VM exceptions gain a :state field carrying the raise-time State. pcall/xpcall/Lua.call_function recover it via State.unwind_to/2 — heap fields (tables, userdata, metatables, upvalue cells, private) come from the raise-time snapshot, control fields (call stack, open upvalues) restore from the protected-call entry, matching Lua 5.3 §2.3 error semantics. Annotates the raise sites that already have state in scope: error(), assert(), stack-overflow, and call-type errors in both engines.
Both native invocation points (Executor.call_function and the interpreter's inline native path) reraise VM exceptions with the call's entry state when none was attached deeper, covering every stdlib bad-argument raise without threading state through each check. Innermost annotation wins.
Arithmetic, comparison, concat, index, bitwise, length, and numeric-for coercion helpers raise from pure code where the freshest state lived only in the executor loop binding.
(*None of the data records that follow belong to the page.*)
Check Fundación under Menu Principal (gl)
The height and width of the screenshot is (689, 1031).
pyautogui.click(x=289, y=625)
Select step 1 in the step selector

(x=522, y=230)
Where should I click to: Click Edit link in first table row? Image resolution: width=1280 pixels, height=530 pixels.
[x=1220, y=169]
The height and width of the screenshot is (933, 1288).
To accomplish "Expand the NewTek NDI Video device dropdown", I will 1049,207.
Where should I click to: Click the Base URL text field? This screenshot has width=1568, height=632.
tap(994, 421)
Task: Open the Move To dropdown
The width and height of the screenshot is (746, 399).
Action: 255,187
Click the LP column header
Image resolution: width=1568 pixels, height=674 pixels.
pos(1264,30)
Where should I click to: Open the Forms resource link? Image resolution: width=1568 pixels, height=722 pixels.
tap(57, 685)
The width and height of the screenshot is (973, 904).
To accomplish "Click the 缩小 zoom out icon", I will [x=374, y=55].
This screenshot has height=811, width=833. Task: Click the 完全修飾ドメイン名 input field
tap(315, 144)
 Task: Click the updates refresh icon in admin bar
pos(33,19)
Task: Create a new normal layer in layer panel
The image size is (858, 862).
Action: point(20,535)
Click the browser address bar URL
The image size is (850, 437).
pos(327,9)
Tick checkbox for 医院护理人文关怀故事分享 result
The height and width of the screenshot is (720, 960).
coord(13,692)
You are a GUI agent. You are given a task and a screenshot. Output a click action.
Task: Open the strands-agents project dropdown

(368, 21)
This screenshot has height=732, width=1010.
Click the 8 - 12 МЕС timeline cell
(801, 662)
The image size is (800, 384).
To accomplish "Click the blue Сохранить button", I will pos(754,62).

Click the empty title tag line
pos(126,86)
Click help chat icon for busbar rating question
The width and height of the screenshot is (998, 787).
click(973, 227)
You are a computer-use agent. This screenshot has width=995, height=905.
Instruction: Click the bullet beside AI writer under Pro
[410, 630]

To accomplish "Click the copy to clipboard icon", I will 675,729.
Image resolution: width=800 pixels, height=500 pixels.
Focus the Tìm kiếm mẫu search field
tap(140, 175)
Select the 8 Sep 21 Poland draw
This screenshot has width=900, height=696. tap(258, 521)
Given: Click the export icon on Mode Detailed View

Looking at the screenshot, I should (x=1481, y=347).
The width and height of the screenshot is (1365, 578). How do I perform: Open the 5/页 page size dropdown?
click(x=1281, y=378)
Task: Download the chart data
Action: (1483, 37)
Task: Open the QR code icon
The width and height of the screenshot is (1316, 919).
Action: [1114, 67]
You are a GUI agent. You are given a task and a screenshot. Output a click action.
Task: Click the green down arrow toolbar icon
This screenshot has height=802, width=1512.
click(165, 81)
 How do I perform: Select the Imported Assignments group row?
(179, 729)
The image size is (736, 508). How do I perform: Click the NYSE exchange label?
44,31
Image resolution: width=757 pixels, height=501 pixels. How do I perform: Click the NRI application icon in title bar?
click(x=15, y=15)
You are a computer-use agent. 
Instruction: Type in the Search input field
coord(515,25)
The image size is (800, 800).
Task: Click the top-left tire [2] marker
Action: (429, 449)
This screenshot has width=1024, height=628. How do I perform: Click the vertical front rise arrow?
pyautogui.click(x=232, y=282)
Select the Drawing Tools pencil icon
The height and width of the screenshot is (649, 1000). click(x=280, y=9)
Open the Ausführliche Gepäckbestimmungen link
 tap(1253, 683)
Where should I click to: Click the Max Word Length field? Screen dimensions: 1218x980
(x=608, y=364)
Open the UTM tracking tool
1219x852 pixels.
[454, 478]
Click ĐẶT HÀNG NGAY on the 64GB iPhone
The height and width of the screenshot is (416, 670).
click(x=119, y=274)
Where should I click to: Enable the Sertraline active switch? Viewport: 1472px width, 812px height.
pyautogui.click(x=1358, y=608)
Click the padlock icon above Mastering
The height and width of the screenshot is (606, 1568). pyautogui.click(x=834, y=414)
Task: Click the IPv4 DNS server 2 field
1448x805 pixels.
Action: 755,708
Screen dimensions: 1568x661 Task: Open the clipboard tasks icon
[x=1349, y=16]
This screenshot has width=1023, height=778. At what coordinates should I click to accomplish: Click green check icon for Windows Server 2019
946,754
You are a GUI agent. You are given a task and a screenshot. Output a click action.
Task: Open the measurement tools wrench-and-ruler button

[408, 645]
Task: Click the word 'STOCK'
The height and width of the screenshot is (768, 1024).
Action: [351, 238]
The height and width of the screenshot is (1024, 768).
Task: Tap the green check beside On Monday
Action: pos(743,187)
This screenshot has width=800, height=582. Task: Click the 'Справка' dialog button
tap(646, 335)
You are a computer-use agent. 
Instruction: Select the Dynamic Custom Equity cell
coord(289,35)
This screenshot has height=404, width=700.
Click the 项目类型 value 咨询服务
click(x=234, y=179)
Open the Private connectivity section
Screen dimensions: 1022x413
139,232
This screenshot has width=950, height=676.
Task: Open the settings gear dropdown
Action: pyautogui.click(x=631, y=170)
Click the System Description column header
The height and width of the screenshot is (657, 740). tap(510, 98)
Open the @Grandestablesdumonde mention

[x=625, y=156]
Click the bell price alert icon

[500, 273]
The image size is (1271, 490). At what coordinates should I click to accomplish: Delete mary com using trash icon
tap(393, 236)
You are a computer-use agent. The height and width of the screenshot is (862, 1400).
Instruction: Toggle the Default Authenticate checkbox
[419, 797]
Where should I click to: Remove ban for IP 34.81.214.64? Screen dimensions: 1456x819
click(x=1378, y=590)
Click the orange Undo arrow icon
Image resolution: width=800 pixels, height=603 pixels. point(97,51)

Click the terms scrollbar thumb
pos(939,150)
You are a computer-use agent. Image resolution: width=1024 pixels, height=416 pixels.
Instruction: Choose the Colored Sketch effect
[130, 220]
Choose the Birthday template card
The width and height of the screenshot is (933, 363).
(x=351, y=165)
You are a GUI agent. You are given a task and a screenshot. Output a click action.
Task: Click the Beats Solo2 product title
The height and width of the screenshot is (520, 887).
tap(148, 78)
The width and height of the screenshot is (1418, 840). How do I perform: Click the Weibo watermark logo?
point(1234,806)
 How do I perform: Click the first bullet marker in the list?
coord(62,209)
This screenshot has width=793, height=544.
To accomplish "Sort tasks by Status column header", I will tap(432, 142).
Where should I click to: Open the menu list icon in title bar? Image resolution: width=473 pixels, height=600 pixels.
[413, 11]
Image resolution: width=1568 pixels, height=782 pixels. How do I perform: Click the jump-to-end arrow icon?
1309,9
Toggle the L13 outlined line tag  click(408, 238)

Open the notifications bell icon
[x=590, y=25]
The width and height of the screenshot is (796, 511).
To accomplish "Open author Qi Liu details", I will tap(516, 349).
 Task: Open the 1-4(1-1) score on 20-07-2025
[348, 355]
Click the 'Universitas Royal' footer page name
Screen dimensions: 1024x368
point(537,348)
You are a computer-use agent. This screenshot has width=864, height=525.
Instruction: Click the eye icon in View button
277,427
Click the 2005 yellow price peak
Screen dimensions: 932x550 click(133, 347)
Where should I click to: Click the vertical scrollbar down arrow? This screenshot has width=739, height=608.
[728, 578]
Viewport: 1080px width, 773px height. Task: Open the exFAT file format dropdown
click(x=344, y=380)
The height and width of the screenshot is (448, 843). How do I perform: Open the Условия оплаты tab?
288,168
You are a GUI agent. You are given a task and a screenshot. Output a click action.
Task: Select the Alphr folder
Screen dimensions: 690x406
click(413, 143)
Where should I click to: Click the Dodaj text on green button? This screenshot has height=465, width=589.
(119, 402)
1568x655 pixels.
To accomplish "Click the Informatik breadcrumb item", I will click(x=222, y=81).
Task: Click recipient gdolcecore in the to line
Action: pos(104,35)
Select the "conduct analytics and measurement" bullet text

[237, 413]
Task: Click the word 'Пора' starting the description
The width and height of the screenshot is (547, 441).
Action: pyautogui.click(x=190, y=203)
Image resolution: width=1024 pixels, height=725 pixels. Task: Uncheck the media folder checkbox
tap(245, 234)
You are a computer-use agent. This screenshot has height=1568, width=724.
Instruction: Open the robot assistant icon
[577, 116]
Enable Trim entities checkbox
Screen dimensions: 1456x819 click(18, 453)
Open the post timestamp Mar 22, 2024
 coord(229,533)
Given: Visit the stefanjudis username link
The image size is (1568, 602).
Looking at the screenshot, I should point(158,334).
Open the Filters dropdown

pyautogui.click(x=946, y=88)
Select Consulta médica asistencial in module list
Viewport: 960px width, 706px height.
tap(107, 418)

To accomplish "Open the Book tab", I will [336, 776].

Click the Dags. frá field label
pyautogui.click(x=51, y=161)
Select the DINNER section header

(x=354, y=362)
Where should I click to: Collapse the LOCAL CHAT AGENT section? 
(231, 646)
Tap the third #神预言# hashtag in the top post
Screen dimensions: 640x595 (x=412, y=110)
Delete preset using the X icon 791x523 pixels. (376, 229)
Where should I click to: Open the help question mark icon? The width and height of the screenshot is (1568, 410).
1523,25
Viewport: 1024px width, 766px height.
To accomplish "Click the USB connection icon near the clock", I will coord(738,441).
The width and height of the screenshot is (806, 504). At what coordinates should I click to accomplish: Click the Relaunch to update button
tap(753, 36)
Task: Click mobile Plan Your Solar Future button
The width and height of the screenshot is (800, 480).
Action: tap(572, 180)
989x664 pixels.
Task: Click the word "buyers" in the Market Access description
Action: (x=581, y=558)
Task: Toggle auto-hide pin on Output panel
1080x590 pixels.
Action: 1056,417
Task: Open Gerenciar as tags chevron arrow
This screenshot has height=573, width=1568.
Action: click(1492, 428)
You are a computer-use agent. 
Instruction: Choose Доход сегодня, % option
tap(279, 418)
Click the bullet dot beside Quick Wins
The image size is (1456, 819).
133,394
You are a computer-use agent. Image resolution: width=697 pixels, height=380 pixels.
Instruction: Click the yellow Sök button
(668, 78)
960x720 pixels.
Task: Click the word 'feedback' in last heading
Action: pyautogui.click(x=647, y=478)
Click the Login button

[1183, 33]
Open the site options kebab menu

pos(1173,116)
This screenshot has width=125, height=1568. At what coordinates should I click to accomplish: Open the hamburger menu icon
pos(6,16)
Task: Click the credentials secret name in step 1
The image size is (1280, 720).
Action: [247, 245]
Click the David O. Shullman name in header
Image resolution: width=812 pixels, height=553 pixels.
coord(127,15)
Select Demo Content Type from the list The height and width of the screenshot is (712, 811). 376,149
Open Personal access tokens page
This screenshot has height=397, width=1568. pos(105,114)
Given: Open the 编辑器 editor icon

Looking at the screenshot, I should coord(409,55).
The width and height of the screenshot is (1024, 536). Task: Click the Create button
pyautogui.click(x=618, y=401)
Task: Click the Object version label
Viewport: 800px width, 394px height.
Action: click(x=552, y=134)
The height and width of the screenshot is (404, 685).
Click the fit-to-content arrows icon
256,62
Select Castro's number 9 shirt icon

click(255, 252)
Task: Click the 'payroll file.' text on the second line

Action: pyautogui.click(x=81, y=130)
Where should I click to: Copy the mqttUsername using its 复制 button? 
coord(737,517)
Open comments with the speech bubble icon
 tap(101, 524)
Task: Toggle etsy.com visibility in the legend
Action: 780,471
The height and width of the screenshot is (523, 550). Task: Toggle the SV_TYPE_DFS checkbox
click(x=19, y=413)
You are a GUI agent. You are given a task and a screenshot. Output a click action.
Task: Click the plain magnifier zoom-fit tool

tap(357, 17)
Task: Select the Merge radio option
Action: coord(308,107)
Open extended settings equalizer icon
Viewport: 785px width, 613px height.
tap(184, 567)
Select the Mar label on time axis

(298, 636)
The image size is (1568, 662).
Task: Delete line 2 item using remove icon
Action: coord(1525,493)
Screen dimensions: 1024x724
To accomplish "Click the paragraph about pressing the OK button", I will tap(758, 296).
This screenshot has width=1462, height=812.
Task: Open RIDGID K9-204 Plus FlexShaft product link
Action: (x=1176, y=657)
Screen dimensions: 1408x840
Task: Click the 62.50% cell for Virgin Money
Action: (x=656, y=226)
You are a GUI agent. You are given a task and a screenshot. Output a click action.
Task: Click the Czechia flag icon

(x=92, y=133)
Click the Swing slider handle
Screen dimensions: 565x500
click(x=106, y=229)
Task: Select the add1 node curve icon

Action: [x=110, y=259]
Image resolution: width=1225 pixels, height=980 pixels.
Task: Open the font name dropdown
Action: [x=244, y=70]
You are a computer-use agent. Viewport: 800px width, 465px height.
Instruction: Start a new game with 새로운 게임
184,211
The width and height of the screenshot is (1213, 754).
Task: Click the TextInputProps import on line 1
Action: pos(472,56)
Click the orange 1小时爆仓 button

They now take the caller's threaded state and attach it to the exception, so protected calls keep heap effects made earlier in the same frame (e.g. x = 2; return nil + 1 under pcall). One extra already-bound argument per helper — raise opts are only built on the error path.
Frame entries in both engines (Executor.execute, the lua_closure paths of call_function/call_value, and the dispatcher's do_execute_top) annotate escaping VM exceptions with the frame's entry state when nothing deeper attached one. Converts any missed raise site from 'loses all mutations under pcall' into 'loses only in-frame mutations of the innermost unannotated frame'. One try per frame entry — the executor loop's tail recursion is untouched.
Also derives Inspect excluding :state on VM exceptions so inspecting a trapped error never dumps the whole VM heap into logs.
string.gsub with a function replacement threads state through the
callback, but the invalid-return RuntimeError dropped the freshest
post-callback state, so a protected unwind rolled back the callback's
heap effects. Attach the live %State{} to the raise (guarded so the
non-stateful gsub/4 entry, which passes nil, is unaffected).
Also point the frame-boundary rescue comments at the real public
Executor.annotate_frame_state/2 and collapse the redundant private
annotate_state/2 alias so the name is uniform across both engines.
Add matrix cases (both engines) for heap mutations made inside a native stdlib callback that errors before returning: a gsub function replacement that returns an invalid value, a table.sort comparator that errors, and a pairs loop body that errors. These cross the native-call choke point and exercise the innermost-annotation reraise path.
The native-function clause of call_value/5 — the choke point for generic-for iterators reached from both engines — wrapped the native call in try/after for position restore but had no state-annotating rescue. A VM exception raised by a native iterator (utf8.codes, next via pairs) escaped with :state == nil and was only caught by the enclosing frame backstop, which annotated it with the frame's ENTRY state, rolling back heap mutations the protected function made before the loop (violating Lua 5.3 §2.3). Mirror the :call opcode native dispatch: add a rescue that reraises annotate_frame_state(e, state) so the iterator-call's entry state ferries out on the exception. Both engines route through this one clause via Executor.dispatcher_call_value/4, so no parity gap. Also thread the flushed state into lua_next's invalid-key ArgumentError so a next() invalid-key raise keeps the order_tail normalization and any prior heap mutations across the protected boundary.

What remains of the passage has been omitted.